EXERCISE
Filter the listing below for "header" and report every line that has it.

==== PROVIDED ENTRIES

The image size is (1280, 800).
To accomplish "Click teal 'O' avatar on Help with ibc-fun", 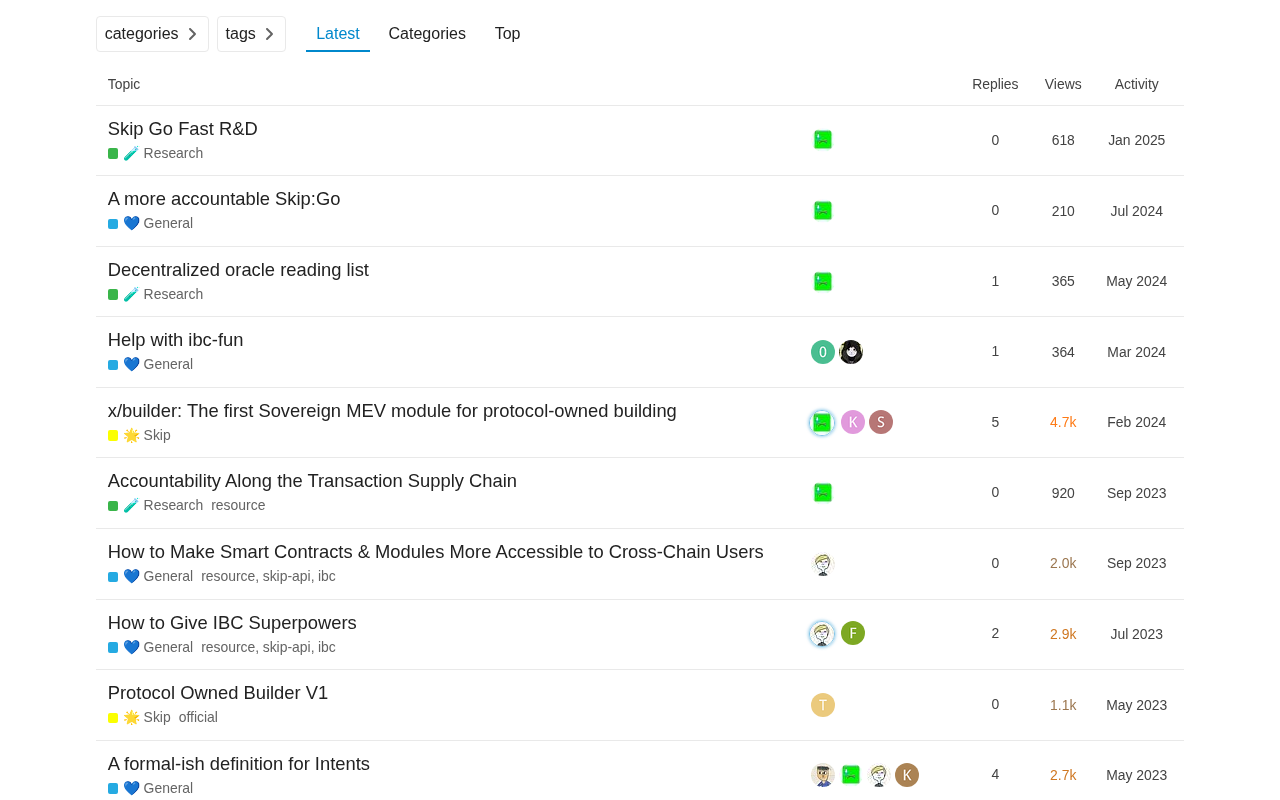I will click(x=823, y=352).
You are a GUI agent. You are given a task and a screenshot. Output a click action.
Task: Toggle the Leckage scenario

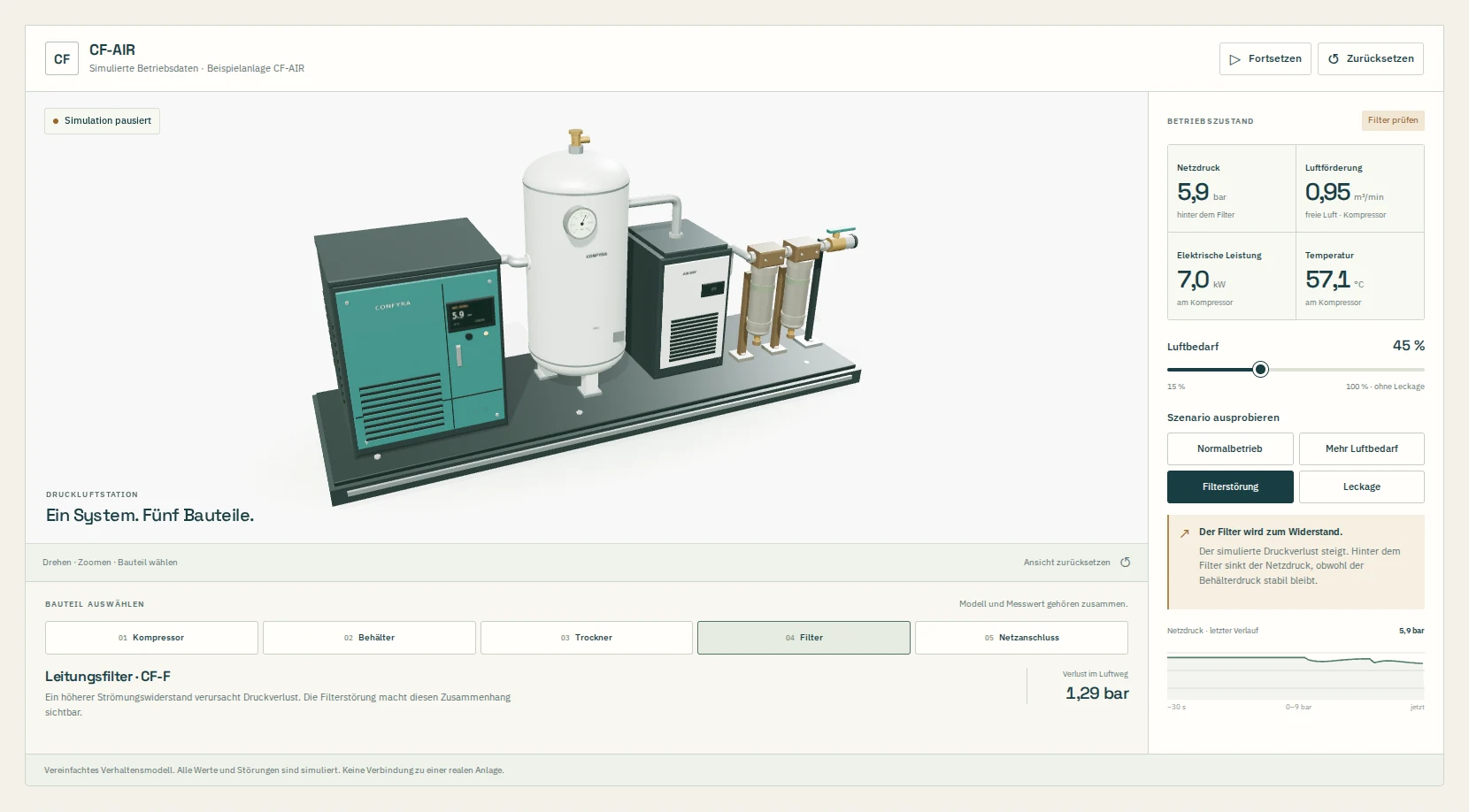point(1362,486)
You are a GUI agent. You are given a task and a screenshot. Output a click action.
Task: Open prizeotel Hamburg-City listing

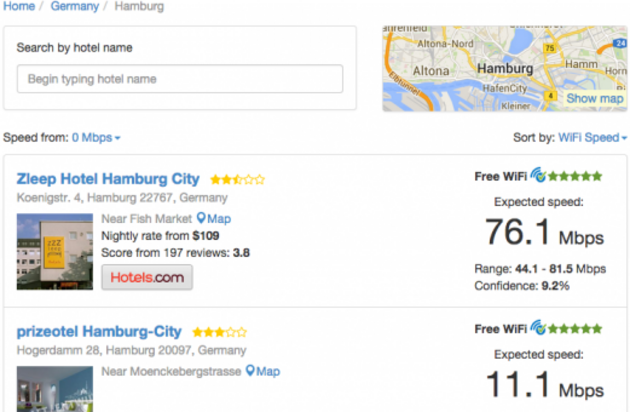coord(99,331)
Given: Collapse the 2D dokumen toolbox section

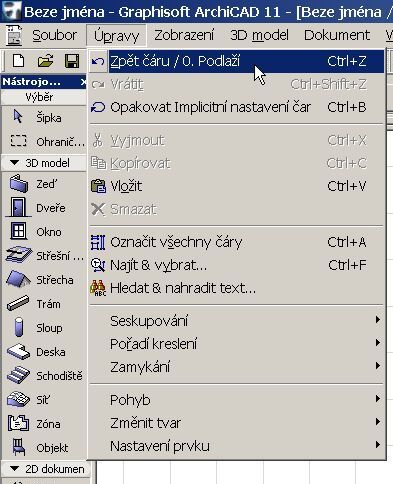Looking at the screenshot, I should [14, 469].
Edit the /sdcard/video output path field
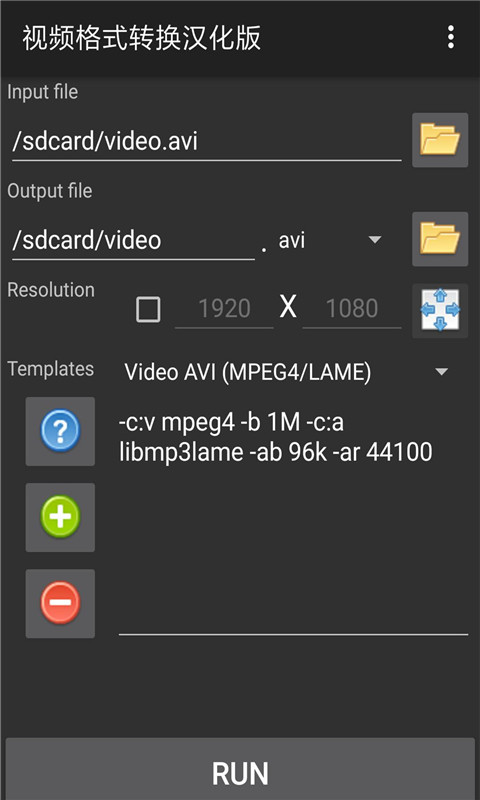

========
==== PROVIDED ENTRIES

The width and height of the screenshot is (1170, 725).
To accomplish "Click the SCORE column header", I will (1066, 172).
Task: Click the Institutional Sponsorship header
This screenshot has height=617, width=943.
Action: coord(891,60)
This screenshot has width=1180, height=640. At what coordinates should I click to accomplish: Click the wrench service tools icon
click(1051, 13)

========
==== PROVIDED ENTRIES

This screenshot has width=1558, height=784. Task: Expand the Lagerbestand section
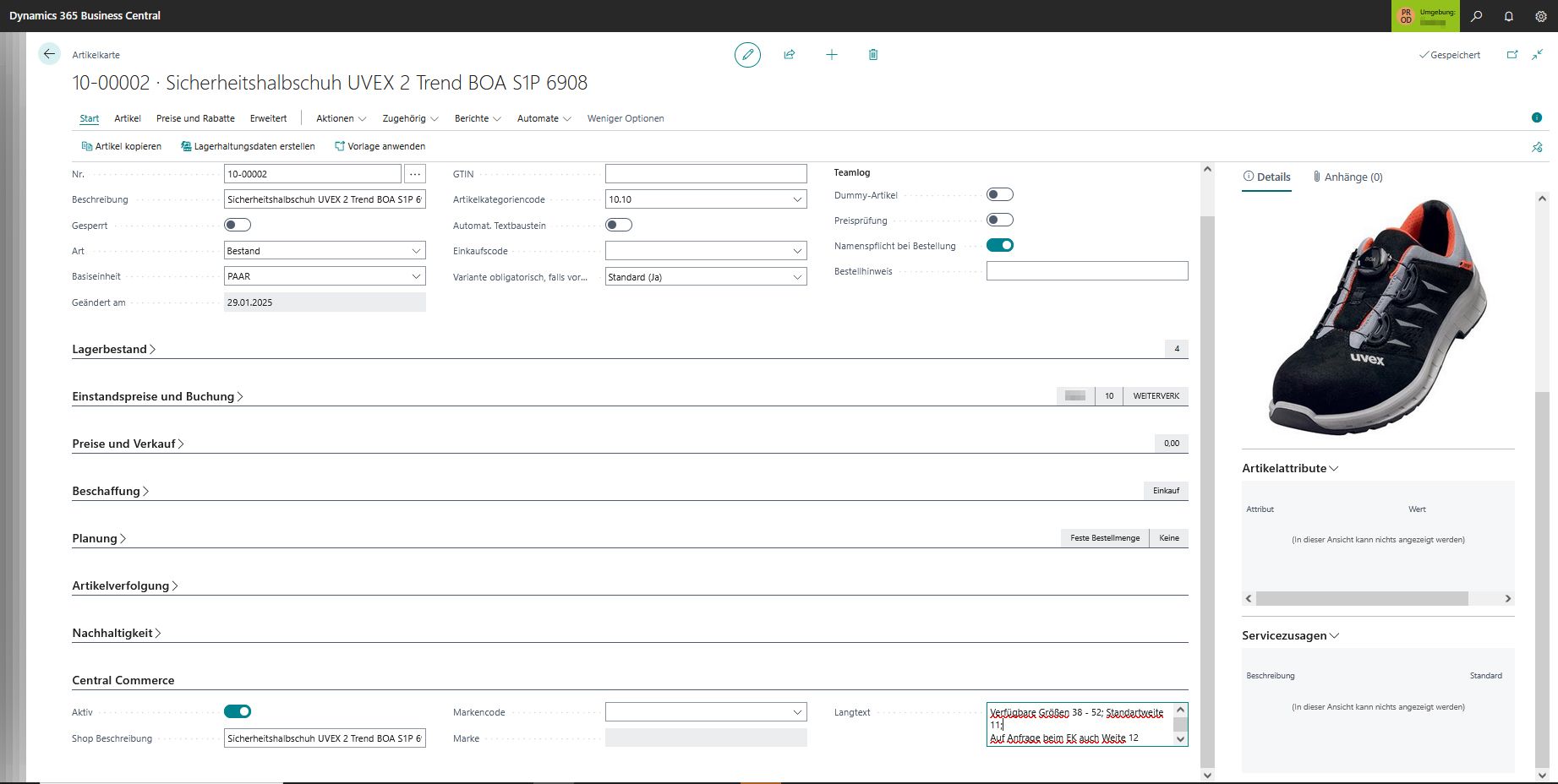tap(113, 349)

========

EXERCISE ANSWER
To accomplish "Click the SCORE column header", I will (1066, 172).
Task: Click the Institutional Sponsorship header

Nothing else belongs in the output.